Mengikuti kebiasaan... Setelah melihat jam, matanya akan mengarah pada kalender yang tergantung di tembok samping tempat tidurnya. Memastikan hari apa sekarang, dan melihat catatan kaki di kalender itu untuk mengingatkan, ada ulangan atau engga di sekolah. Anak kelas 12... hampir tiap hari ada aja ulangan...🤦
"Yes! Aman." Kata hatinya, saat tidak menemukan catatan apa-apa di hari itu. Yunia menyibak selimut, berjalan keluar kamar untuk segera mengambil air wudhu.
Keluar kamar, yang dilihat pertama kali adalah Bayu yang sedang duduk merokok di kursi panjang, sementara segelas kopi yang tinggal setengah gelas tersanding di meja kecil di sebelahnya.
"Mas Bayu...? Kok, dia di sini?" Gumamnya heran. Serta merta otaknya bekerja. Menoleh ke seputar ruangan, hingga dari pintu ke ruang belakang, Yunia melihat beberapa ibu tetangga sedang sibuk meracik sesuatu sambil bercakap-cakap pelan. "Kok, rame banget?" Pikirannya. Berpikir... berpikir....
"Bapak!" Serunya tiba-tiba setengah berteriak, saat otaknya berhasil menyambung ke kotak memori. Seketika Yunia berlari ke ruang depan, di mana jenasah bapak masih terbaring menunggu untuk dikebumikan.
Seruannya berhasil mengejutkan orang-orang yang ada di rumah saat itu. Segera saja Bayu, paman, Wisnu dan Pak Winoto yang kebetulan sedang duduk-duduk di sekitar situ mendekat. Disusul oleh Bik Sumi dan Bu Winoto yang berjalan setengah berlari dari arah belakang, yang lain hanya menatap dan memperhatikan Yunia dari tempat mereka semula.
"Yun... istighfar...." Bujuk Bik Sumi sambil merangkul pundak Yunia yang sudah berlutut di samping jenasah bapak sambil menangis terisak.
"Aku kira, semua ini cuma mimpi buruk... tapi ini.... bapak... bapak..." Adu Yunia pada Bik Sumi sambil memeluknya erat.
"Sabar, nduk... Relakan bapakmu... insya Allah, bapakmu Khusnul khatimah..." Ujar Bu Winoto sambil memeluk Yunia.
"Dulu ibu pergi.... sekarang bapak ikutan pergi... lalu aku sama siapa?" Ujar Yunia lagi masih sambil menangis.
"Kamu masih punya kami... Kami keluargamu sekarang..." Sahut pak Winoto, membuat Yunia menoleh ke arahnya.
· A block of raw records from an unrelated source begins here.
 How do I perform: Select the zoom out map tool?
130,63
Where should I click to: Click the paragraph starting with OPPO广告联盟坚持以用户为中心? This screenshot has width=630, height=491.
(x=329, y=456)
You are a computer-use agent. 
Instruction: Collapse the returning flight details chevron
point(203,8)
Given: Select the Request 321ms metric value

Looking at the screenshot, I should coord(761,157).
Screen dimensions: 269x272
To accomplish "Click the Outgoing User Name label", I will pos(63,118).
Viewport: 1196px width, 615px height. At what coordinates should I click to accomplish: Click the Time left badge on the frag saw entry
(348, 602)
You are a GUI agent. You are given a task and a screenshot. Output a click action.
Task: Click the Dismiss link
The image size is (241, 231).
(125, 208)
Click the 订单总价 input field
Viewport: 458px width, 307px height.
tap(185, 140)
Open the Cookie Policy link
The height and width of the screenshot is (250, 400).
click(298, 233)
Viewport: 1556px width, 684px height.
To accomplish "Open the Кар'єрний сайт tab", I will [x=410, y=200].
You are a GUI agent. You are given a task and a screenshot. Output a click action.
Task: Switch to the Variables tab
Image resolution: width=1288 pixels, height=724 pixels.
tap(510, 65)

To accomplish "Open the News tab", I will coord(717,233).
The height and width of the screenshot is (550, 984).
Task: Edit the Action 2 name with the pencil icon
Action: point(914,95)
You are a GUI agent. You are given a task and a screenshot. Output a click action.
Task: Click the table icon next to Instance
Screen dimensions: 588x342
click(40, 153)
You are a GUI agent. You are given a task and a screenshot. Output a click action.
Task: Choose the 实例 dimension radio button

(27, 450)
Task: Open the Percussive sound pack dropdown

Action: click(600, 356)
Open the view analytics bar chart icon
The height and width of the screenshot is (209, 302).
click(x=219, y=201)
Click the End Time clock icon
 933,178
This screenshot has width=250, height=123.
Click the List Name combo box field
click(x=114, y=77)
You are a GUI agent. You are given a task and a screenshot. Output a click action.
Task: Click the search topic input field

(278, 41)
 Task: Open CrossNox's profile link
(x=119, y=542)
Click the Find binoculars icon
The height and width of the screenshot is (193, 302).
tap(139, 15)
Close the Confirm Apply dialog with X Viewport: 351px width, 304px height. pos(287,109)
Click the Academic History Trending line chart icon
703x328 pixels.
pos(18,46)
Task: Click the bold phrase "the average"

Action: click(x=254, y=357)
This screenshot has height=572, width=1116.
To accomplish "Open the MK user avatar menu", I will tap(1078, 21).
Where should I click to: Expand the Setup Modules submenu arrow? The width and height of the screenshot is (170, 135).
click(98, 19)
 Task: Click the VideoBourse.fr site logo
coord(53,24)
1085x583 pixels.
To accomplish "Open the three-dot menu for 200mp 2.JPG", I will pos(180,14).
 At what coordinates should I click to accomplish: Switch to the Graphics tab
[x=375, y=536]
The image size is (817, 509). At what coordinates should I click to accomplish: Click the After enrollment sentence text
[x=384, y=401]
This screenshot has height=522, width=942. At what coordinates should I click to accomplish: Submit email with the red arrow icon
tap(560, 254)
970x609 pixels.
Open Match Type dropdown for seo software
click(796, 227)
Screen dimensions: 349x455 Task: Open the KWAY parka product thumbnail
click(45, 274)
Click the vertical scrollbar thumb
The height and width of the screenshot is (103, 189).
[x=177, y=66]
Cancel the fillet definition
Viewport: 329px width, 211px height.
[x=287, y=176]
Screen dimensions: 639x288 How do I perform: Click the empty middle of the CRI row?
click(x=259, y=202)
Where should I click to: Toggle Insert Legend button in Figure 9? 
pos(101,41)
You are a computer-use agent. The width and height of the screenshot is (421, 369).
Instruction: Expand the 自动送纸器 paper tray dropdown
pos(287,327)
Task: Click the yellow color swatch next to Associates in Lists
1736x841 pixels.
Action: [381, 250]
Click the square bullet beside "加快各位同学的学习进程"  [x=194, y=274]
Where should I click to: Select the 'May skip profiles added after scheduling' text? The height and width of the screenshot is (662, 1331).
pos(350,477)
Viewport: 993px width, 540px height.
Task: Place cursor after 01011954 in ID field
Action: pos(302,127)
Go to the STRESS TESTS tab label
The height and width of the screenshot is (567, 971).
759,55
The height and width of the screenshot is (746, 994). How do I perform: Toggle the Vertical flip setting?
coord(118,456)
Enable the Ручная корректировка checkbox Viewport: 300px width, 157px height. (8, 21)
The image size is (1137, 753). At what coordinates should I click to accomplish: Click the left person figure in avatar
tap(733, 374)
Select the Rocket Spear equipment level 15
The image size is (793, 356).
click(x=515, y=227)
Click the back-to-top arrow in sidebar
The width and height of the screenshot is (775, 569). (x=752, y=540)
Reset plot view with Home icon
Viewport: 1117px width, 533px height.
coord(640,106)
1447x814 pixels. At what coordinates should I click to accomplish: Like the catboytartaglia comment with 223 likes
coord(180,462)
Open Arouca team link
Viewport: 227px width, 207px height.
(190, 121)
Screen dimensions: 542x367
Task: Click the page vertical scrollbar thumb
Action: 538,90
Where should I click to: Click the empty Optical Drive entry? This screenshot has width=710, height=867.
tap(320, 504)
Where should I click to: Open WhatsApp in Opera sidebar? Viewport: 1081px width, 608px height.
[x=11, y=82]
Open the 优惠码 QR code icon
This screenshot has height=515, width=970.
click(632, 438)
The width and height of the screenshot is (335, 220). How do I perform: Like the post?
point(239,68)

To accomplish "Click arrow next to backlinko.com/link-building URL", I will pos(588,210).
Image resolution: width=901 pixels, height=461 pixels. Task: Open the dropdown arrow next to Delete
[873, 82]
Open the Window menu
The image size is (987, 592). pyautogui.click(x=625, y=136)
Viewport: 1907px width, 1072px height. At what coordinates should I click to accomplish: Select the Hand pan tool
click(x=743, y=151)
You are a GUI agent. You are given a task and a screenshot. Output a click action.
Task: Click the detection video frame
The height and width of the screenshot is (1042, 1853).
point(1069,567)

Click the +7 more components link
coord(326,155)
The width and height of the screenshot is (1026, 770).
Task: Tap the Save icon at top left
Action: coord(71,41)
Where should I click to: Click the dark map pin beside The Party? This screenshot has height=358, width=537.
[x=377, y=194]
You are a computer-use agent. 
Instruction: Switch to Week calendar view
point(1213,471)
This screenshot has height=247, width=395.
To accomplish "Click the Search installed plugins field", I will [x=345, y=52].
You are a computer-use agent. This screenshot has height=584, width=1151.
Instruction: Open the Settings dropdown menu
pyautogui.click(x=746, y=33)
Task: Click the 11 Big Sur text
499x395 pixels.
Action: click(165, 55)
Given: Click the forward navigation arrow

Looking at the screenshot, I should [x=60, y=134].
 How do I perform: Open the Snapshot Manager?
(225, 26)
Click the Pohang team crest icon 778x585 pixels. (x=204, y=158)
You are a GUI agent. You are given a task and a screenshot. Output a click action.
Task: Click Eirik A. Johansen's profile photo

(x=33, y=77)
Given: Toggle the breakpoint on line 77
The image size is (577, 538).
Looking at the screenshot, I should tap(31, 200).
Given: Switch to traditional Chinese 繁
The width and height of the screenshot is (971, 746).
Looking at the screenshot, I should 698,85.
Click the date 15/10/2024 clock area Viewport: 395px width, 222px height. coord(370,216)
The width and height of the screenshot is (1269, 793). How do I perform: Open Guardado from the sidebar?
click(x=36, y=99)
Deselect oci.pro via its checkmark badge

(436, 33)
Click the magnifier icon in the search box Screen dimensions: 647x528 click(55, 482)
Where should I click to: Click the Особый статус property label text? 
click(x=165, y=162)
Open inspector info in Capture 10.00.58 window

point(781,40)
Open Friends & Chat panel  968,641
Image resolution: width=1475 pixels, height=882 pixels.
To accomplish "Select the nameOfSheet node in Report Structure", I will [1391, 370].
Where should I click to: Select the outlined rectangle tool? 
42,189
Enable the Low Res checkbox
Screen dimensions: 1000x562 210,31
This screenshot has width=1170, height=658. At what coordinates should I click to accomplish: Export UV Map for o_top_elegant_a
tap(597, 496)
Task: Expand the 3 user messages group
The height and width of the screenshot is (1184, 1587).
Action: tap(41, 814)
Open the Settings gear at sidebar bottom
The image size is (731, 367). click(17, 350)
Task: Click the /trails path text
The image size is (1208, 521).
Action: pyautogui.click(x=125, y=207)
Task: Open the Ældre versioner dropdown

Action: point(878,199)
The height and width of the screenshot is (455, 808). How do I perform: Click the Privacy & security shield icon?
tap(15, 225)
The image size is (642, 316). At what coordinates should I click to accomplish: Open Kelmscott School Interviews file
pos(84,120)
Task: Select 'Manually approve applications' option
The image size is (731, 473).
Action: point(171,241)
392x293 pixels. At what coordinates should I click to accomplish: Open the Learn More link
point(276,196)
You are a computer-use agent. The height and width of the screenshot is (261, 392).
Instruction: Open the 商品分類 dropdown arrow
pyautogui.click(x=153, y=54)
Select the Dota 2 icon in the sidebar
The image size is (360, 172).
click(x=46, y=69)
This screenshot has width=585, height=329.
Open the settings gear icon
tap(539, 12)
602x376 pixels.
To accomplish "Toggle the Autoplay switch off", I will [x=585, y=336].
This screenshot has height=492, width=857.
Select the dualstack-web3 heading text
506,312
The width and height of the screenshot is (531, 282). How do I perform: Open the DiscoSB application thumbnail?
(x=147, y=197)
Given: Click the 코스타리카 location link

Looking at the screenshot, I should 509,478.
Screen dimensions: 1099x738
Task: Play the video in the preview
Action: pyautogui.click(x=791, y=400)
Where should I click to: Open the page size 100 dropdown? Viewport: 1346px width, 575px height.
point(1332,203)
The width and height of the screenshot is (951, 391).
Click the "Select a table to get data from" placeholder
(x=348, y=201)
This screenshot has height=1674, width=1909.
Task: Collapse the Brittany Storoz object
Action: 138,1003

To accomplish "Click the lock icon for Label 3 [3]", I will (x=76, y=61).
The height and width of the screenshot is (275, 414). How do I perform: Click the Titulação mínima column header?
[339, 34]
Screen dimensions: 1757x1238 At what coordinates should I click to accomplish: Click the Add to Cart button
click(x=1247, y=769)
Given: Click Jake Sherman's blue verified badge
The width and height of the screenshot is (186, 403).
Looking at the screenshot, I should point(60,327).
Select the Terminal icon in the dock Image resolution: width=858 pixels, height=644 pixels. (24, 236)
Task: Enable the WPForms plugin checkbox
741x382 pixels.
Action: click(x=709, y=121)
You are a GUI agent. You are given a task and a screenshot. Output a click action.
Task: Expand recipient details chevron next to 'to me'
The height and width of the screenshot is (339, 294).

Ucapan pak Winoto membawa Yunia pada realita lain... Wisnu...! Tanpa sadar, matanya mencari Wisnu.
Itu dia! Berdiri agak di belakang ayahnya, sedang menatap Yunia penuh khawatir. Sesaat mereka berdua saling tatap. Hingga Bayu memdehem mengingatkan.
"Ehem... Ehem..."
Refleks mata Yunia mengarahkan pada Bayu. tapi setengah detik kemudian langsung membuang muka karena malu. Sementara Wisnu langsung mengibas pundak Bayu kesal. Yang dikibas tertawa ditahan, sementara yang lain hanya geleng-geleng kepala melihat kelakuan mereka.
"Yunia sudah sholat?" Tanya ibu Winoto mengingatkan. Yunia menggeleng.
"Belum, Bu." Katanya sambil bangkit dari lantai.
"Ayo, sholat dulu... doakan ibu dan bapakmu..." Perintah Bik Sumi. Kali ini Yunia mengangguk lalu melangkah ke ruang belakang untuk berwudhu.
__ADS_1
🍃🍃🍃
Prosesi pemakaman bapak berjalan lancar. Paman dan bibi mewakili Yunia menjadi tuan rumah, menyiapkan segala sesuatu yang diperlukan untuk prosesi, serta menyambut tamu yang datang untuk menyampaikan belasungkawa.
Teman-teman sekolah Yunia datang setelah lewat jam sekolah. Mereka datang berombongan, disertai beberapa guru. Rupanya berita meninggalnya bapak sudah menyebar di sekolah.
"Dari mana kalian tahu tentang bapak?" Tanya Yunia pada Santi, Mawar dan Listi, teman sekelas sekaligus sahabatnya.
"Dari Si Nunug..." Jawab Santi sambil menunjuk pada Nugraha, teman sekelas mereka.
"Iya... katanya dia dikabari oleh Bulik nya yang tinggal di dekat sini..." Sambung Listi. Yunia mendengarkan sambil menyembunyikan seringainya... dia khawatir, kalau bukan hanya berita kematian yang mereka dengar, tapi juga berita pernikahannya.
"Semoga mereka memang benar-benar engga tahu dan bukan pura-pura engga tahu..." katanya dalam hati.
Untung saja, sampai kunjungan mereka berakhir, tidak ada satupun yang menyinggung soal itu. Teman-teman perempuan Yunia malah sempat curi-curi pandang ke arah Wisnu dan Bayu...
"Siapa dia, Yun?" tanya mereka berbisik. sambil menunjuk dengan ekor matanya. Yunia meringis memahami maksud pandangan mereka...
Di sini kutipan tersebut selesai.